Nos seus primeiros 100 dias no cargo, a estratégia de Trump variou de demissões em massa em agências federais a milhares de milhões de dólares em cortes de financiamento, além de ameaças diretas às universidades e da proibição do uso de linguagem relacionada com o género e o aquecimento global.
"É simplesmente colossal", comentou Paul Edwards, que chefia um departamento focado na interação entre sociedade e ciência na prestigiada Universidade de Stanford. "Nunca vi nada parecido nos Estados Unidos em meus 40 anos de carreira", acrescentou à AFP.
O seu sentimento é amplamente partilhado pela comunidade científica e académica.
No final de março, mais de 1.900 membros eleitos ilustres das Academias Nacionais de Ciências, Engenharia e Medicina denunciaram publicamente a ideia de que usar ameaças ao financiamento para controlar quais estudos são financiados ou publicados equivale s censura e prejudica a missão principal da ciência: a procura pela verdade.
"A ambição científica do país está a ser dizimada", escreveram no comunicado. Também pediram que o governo "parasse este ataque massivo" à ciência nos Estados Unidos e pediram apoio público.
"Raiva contra a ciência"
Durante o primeiro governo de Trump (2017-2021), a comunidade científica já havia alertado para um ataque contra a ciência, mas as ações deste novo governo vão muito além.
"Isso é definitivamente maior e mais coordenado", disse Jennifer Jones, diretora do Centro para a Ciência e a Democracia da Union of Concerned Scientists.
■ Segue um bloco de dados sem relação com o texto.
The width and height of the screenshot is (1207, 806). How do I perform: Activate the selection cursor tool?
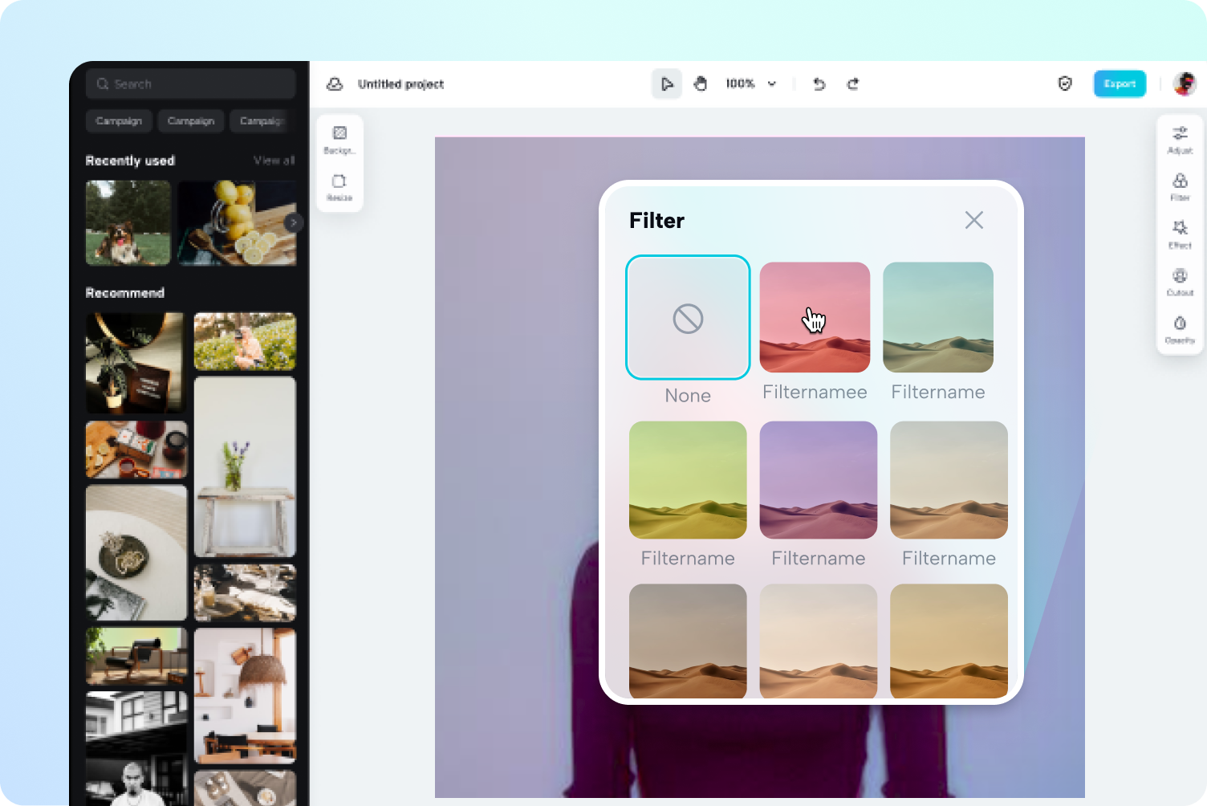666,83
Para Jones, o governo segue o roteiro do chamado "Projeto 2025", que reúne uma série de propostas promovidas pelos conservadores — e adotadas por Trump — para reestruturar ou desmantelar as instituições científicas e académicas importantes, incluindo a respeitada Administração Oceânica e Atmosférica Nacional dos EUA (NOAA), que acusam de promover o "alarmismo climático".
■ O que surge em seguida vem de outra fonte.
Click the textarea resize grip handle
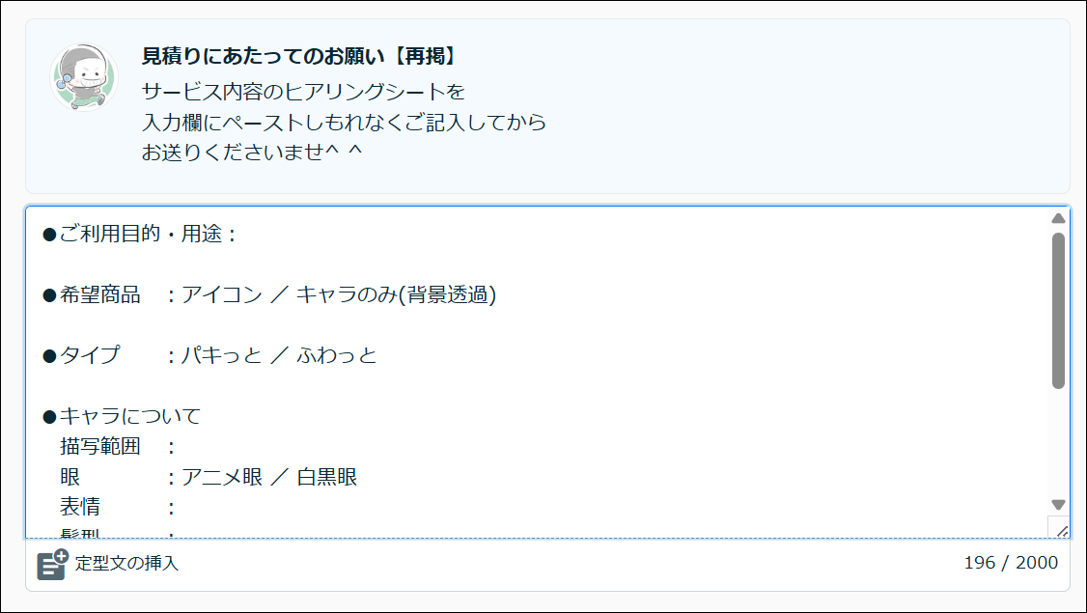The image size is (1087, 613). pos(1059,528)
Vários funcionários de Trump ecoaram esses sentimentos, incluindo seu secretário da Saúde, Robert Kennedy Jr., um cético em relação às vacinas que aproveitou a desconfiança gerada na ciência que se desenvolveu durante a pandemia de covid-19.
O resultado foi o rompimento do acordo tácito que antes vinculava o Estado à produção de conhecimento, disse Sheila Jasanoff, professora de Harvard, universidade que se tornou o principal alvo de Trump com o congelamento de 2,2 bilhões de dólares (12,6 bilhões de reais) do financiamento federal.
Trump tentou subjugar diversas universidades de prestígio que acusa de tolerar o antissemitismo nos seus campi e ameaçou os orçamentos, o estatuto de isenção de impostos e a matrícula de estudantes estrangeiros.
"Para mim, a raiva contra ciência lembra a raiva religiosa fundamentalista", comentou Jasanoff.
Dano geracional
Perante estas mudanças radicais, cada vez mais investigadores consideram ir embora dos Estados Unidos, numa potencial fuga de cérebros da qual outros países esperam se beneficiar.
Em França, os legisladores apresentaram uma lei para criar um estatuto especial para os "cientistas refugiados".
Alguns irão embora, mas muitos simplesmente desistirão, e isso pode resultar na perda de uma geração inteira de talentos, alertou Daniel Sandweiss, professor de ciências do clima na Universidade do Maine.
"São os estudantes em ascensão, as superestrelas que estão a começar a surgir" que ameaçam ir embora, disse Sandweiss. "Vamos perder muitos deles", alertou.
Muitas indústrias, incluindo a farmacêutica, dependem desses talentos para inovar. Agora, segundo Jones, "há um perigo real de que esses espaços sejam preenchidos com ciência do lixo e investigadores desacreditados".
É o caso de David Geier, um ativista antivacinas que exerceu Medicina sem licença, mas foi recentemente nomeado pelo secretário da Saúde para participar num estudo que relaciona vacinas com o autismo, algo que, segundo especialistas, produzirá resultados tendenciosos.
"O nível de desinformação e confusão que esta administração está a criar levará anos, provavelmente gerações, para ser desfeito", acrescentou Jones.